Is an asteroid "on its way to strike" near Puerto Rico and was the Arecibo Telescope purposefully destroyed in attempt to hide the purportedly impending asteroid strike? No, that's not true: There is no evidence that an asteroid will strike near Puerto Rico soon and the telescope collapse was not planned.
Ok so we've been getting a LOT of messages via inbox about a very big rumor "bochinche" going on about Puerto Rico. There's a conspiracy theory going around about the reason why they "destroyed" the Arecibo RadioTelescope. It was "allegedly" destroyed because there is an Asteroid on it's way to earth and it will strike near PR and they don't want the people to know, for the hundreds of reasons we've heard already about why the US hates the island people so much and yada yada yada...

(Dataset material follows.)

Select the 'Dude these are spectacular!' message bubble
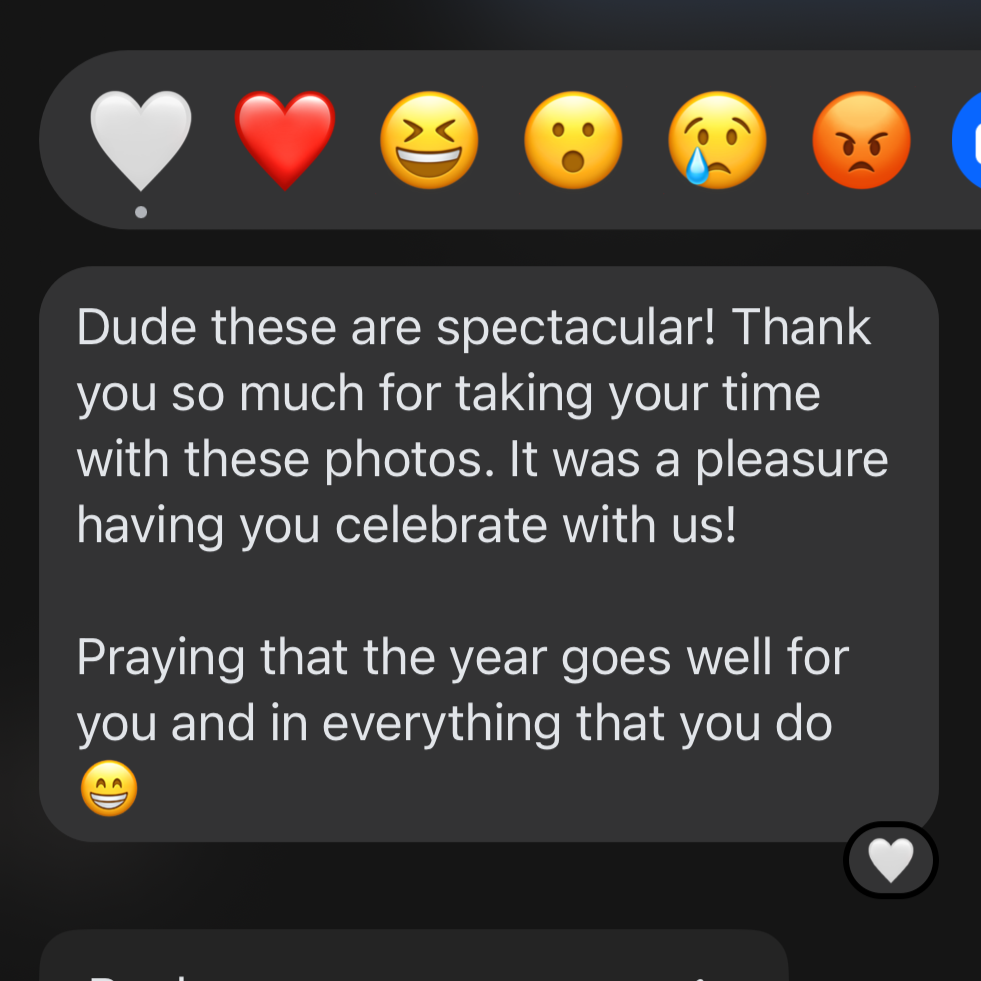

This is what the post looked like on Facebook at the time of writing:
(Source: Facebook screenshot taken on Mon Dec 21 16:33:00 2020 UTC)
The post was from the site "PR informa," which describes itself on Facebook as "The only Citizen-driven News Network in Puerto Rico." The post itself admits that this is a "big rumor" and that there is no "scientific proof," and Lead Stories confirms just that -- There is zero truth to these claims about a coming asteroid or a nefarious reason for the telescope collapse. In Puerto Rican slang, "bochinche" is gossip, usually malicious.
The radio telescope at Arecibo Observatory in Puerto Rico, which is run by the National Science Foundation, a U.S. governmental organization, did in fact collapse in early December 2020, but it was not purposeful or part of some plot to cover up an impending asteroid strike. The collapse was a result of two cables that supported the structure unexpectedly snapping at different points earlier this year. The damage to the cables made it so the repair was too dangerous for engineers to execute, leaving Arecibo Observatory, and the rest of Puerto Rico, to wait for its eventual collapse.
The collapse of the telescope is a loss for the National Science Foundation and the scientific community as a whole, as it has been responsible for an abundance of knowledge and notable discoveries over the years.
As for the claim, destroying this telescope alone would not be sufficient to cover up an asteroid striking near Puerto Rico.
What's more, there have been no recent reports of an asteroid bound for Puerto Rico or the surrounding ocean, according to NASA's Asteroid Watch or a Center for Near Earth Object Studies (CNEOS) database. Currently, this database estimates that the closest an asteroid will get to Earth in the next 60 days is approximately 141,000 miles away from Earth on February 2, 2021.
Although it's possible for a damaging asteroid to strike Earth, it's far more usual for an asteroid break up into a fiery plume as it gets closer to Earth's surface.
The political context alluded to in the asteroid post is this: 52% of Puerto Ricans voted in November in favor of statehood for the territory, whose citizens have had some U.S. citizenship rights since 1917, but can only vote in U.S. presidential primary elections, not in the general election. As residents of an unincorporated U.S. territory, Puerto Ricans also can (and do) serve in the U.S. military and need no passport to travel to the continental U.S.